Closed pavlin-policar closed 6 years ago

pavlin-policar commented 6 years ago

Currently, there is no way to set and use a fixed random seed. We have only two options: either completely random or completely deterministic. Looking at the code, we can probably set a random seed by setting the global random seed for python's random module, but that's not very clean and could affect other parts of our project code.

It would be great if we could set a random_state parameter, much like scikit-learn allows us to do for randomized algorithms.

One concern is backward compatibility. If we add a random_state parameter, then randomize no longer makes sense, and should be removed. One possibility would be to keep randomize for a while and adding a deprication warning, having it be equivalent to random_state=None, and then eventually removing it altogether.

Is this something you would be willing to include in the library? If so, I would be willing to implement this.

taynaud commented 6 years ago

Hello, Yes it would be great, patch are welcomed.

It would be great to raise some error if randomize and random_state are both set !

Logic would be something like: if random = True and random_state = None -> same behavior than current random=True if random = False and random_state = None -> same behavior than current random=False if random = True and random_state != None -> error value if random = False and random_state != None -> set your state like scikit-learn

?

pavlin-policar commented 6 years ago

Yes, that sounds good. I'll open a PR within the next couple of days.

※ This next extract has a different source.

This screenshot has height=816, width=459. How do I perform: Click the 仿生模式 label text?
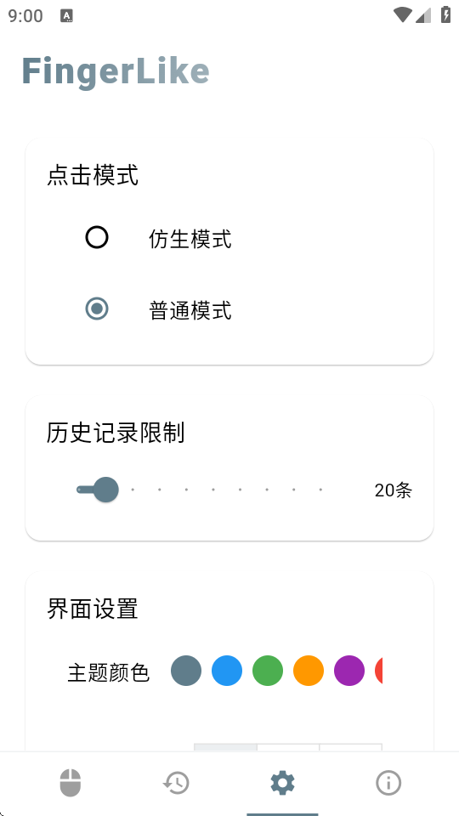click(x=190, y=240)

pavlin-policar commented 6 years ago

Actually, I have one thought on this. If I implement the logic as you stated it above, we'd have to keep the functionality of randomize=True. This simply iterates over the nodes in order. I guess this was included to enable deterministic results.

But now, we'll be able to set a random seed and this will also enable deterministic results. Is there any reason at all to keep the current behaviour? Using the new random_state alone can't replicate the current behaviour. In scikit-learn random_state=None simply means that something random will happen (and the point of this is to introduce consistency). I thought of using a reserved value (e.g. -1) to indicate no shuffling, but this is not something typically done and adds complexity.

So if we want to keep the current behaviour and not add reserved parameter values, we'd have to keep both the randomize and random_state parameters. IMO this is not a good idea, since this could lead to confusion. Unless there is a very good reason to keep the current deterministic behaviour (so no shuffling), then it would be better to remove it altogether. That way we can still have determinism by setting a random seed, we have the familiar random_state parameter present in popular libraries, the code is simpler, and we avoid any confusion from having two parameters.

What do you think?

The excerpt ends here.